“Alexis Magno”, “Tsipras il trionfo”, “Schiaffo al rigore” ,”Tsipras stravince e scuote l’Europa”…questi sono i titoli dei giornali che nei giorni scorsi scorronevano durante la rassegna stampa di Sky tg 24.
Incredibile e disgustoso come tutti oggi gioiscano dell’elezione di Tsipras. Tutti quelli che 10 anni fa mi dicevano che Berlusconi vendeva favole adesso gioiscono perché chi oggi vende favole e vince porta il loro colore, il rosso. Tutti quelli che fino a ieri al rosso erano allergici e gli anti-casta gioiscono perché chi oggi vince sostiene le loro stesse strampalate idee sulla sovranità monetaria; in più hanno trovato conferma che quella strada può essere un’ottima leva per attirare voti facili e devono dire che andrà tutto bene.

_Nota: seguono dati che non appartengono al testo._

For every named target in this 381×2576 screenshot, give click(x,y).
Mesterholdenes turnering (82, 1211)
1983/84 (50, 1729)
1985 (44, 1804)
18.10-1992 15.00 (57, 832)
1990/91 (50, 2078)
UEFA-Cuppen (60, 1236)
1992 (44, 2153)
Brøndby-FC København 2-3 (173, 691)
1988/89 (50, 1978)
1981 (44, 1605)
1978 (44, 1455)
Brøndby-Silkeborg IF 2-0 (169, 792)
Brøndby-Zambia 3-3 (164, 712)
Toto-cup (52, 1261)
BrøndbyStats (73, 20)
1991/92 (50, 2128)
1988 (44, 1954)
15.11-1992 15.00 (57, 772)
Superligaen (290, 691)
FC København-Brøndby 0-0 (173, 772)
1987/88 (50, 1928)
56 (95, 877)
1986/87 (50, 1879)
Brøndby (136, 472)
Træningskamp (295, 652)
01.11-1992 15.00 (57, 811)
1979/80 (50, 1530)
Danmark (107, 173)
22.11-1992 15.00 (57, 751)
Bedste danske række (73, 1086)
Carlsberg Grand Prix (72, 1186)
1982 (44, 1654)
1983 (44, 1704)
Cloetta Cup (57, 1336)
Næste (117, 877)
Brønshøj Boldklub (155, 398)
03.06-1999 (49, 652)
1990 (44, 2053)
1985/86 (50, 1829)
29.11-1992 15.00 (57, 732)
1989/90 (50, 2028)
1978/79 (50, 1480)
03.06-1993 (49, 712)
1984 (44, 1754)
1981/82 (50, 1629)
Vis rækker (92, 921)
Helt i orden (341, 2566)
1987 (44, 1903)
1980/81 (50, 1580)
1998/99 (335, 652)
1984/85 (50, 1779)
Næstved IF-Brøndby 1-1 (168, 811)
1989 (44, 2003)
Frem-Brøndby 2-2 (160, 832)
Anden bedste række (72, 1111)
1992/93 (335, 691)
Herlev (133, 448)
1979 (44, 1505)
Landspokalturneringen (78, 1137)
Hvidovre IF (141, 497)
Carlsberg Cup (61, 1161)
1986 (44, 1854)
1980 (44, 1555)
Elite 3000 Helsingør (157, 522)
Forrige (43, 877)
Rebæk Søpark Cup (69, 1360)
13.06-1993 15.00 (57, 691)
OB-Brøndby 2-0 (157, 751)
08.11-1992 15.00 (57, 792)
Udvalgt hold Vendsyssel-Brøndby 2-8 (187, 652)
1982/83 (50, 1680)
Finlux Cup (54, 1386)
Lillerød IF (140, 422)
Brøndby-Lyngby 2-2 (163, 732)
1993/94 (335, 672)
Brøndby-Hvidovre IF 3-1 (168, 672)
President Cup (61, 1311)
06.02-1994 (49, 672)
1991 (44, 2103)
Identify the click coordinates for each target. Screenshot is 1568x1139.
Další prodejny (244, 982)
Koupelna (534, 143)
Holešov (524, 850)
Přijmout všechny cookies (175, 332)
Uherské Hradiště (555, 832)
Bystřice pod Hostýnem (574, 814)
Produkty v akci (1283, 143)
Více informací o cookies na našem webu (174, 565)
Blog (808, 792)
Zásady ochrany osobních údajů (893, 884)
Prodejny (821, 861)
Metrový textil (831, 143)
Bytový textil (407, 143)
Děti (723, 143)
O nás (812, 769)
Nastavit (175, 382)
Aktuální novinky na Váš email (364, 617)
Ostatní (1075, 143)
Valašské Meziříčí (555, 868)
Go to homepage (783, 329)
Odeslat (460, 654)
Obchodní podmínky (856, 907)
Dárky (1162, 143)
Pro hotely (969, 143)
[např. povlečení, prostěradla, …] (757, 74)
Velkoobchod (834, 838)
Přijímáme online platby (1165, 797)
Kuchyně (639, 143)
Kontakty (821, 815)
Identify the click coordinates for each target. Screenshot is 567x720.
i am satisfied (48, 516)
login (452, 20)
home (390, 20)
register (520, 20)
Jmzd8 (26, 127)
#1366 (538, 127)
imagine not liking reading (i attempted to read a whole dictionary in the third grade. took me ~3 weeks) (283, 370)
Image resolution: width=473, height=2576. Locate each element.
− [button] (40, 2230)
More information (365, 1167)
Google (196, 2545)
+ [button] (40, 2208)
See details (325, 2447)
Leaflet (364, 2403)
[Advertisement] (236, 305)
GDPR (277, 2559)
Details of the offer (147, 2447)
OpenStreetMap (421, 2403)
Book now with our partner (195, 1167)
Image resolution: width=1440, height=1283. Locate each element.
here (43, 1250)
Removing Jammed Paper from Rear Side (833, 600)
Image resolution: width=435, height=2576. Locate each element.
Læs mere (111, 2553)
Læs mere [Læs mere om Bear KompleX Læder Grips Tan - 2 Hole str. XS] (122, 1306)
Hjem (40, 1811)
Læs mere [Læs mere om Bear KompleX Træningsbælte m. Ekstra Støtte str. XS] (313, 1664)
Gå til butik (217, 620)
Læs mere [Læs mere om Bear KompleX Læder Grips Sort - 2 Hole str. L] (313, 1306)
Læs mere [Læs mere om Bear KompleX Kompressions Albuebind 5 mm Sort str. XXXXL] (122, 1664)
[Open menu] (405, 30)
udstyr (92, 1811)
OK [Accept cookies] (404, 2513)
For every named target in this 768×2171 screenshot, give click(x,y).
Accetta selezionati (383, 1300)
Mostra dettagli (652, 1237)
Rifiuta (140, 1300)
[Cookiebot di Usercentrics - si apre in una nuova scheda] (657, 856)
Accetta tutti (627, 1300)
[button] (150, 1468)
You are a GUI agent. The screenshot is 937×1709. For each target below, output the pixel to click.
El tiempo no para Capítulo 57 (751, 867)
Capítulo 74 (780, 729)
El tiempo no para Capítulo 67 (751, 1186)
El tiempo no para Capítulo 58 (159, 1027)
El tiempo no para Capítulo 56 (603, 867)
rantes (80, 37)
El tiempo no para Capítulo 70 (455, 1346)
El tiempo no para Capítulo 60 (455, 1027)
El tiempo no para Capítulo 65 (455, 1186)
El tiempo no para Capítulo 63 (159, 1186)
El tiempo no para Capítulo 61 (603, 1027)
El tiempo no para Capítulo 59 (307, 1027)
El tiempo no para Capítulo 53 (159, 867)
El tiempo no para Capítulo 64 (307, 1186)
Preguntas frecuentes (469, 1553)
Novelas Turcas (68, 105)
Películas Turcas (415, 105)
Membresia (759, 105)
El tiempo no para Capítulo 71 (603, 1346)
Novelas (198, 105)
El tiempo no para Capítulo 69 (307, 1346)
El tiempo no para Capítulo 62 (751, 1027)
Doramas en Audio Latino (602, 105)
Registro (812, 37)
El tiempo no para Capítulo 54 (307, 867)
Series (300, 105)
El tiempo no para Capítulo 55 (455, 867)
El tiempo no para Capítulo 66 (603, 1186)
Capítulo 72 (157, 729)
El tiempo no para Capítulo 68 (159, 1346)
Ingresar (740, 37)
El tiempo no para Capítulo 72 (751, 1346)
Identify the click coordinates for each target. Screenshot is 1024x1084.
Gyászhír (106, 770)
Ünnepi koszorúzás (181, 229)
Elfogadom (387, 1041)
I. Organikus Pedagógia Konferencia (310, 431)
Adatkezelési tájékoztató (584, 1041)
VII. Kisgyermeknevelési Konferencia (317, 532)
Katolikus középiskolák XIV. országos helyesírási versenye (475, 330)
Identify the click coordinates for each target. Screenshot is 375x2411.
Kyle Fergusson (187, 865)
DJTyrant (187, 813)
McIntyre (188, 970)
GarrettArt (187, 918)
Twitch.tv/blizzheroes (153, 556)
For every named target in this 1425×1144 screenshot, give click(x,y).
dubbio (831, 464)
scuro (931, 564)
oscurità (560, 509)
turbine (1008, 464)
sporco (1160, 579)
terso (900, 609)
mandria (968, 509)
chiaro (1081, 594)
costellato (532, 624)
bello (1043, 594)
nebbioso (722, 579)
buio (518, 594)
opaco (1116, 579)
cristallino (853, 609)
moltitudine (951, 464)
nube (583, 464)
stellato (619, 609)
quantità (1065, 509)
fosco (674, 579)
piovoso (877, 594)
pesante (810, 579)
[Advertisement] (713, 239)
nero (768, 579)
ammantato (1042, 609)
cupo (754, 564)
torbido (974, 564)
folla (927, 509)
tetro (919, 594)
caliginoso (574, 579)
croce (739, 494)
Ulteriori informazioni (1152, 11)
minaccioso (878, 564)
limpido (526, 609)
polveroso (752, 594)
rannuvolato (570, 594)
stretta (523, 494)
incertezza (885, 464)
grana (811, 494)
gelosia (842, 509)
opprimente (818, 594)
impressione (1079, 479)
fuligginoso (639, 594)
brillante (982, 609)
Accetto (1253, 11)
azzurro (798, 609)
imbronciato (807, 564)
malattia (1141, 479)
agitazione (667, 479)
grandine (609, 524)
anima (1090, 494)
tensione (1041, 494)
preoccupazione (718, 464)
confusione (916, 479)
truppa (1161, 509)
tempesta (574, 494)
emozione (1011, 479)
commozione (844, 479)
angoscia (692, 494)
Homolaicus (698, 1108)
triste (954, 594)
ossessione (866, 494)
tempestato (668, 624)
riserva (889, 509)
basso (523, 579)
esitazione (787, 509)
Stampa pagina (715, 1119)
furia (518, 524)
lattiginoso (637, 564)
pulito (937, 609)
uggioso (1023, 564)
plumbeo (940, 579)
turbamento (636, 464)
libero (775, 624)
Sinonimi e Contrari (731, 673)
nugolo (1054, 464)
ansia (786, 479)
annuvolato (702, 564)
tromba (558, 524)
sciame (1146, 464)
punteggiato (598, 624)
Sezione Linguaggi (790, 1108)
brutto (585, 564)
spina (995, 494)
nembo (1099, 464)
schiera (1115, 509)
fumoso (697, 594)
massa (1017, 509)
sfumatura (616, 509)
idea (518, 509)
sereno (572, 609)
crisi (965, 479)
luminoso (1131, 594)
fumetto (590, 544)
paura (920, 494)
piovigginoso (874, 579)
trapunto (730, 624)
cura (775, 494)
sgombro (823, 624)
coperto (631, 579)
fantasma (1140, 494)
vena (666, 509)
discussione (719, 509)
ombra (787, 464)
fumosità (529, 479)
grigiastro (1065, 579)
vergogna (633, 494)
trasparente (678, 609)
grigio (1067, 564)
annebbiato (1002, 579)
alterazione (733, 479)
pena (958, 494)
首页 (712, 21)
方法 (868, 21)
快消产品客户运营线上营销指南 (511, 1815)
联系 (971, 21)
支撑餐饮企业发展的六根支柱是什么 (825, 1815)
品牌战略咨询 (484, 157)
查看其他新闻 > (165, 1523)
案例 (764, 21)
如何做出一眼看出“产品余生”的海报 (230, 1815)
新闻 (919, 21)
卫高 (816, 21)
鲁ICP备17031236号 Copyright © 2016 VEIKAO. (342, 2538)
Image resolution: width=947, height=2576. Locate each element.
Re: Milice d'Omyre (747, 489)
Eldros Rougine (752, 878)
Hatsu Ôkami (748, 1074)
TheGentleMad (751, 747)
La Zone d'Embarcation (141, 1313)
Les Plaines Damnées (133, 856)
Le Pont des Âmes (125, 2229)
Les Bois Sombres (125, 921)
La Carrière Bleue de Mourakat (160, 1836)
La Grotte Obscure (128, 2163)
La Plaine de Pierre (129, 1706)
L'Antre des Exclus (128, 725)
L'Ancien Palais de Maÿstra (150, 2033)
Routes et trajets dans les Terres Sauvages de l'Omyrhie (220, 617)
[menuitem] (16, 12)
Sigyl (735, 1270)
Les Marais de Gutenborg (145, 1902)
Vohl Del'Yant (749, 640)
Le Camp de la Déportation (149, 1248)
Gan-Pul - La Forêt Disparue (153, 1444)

I rimanenti gioiscono perché se la Grecia riuscirà in qualche modo a ottenere qualche sconto allora avremo il diritto anche noi di chiederlo e poter avere la possibilità di far crescere ulteriormente il debito pubblico è sempre una buona leva per il consenso elettorale.
Quella stampa che ci ha fatto odiare per anni tra fratelli oggi canta all’unisono e già questa la dice lunga, le voci critiche si possono trovare solo nei blog che da mesi avevano previsto le corse agli sportelli già in parte avvenute e in qualche articolo scritto in inglese a cui si riesce ad accedere solo se si hanno i contatti giusti su Facebook.
Oggi gioiscono ma ci sarebbe da avere paura. Prima di tutto per il destino di migliaia di persone cavie di un esperimento politico abbagliate da miraggi e da falsi profeti. Secondo per il rispetto di una nazione che ci ha dato le radici, la filosofia, la democrazia e paradossalmente sta crollando sul principale limite di questa, il populismo. Terzo per la nostra politica che, con la complicità della stampa, ne sta seguendo la scia e noi il destino. Ma soprattutto perché ogni passo indietro rispetto a quei patti di buonsenso (che guarda caso la stampa chiama austerità e rigore) senza opportuni contro vincoli risulterà in un lascia passare al perpetuare del clientelismo, della corruzione e dello sperpero; un’ipoteca sul nostro futuro e sulla nostra generazione.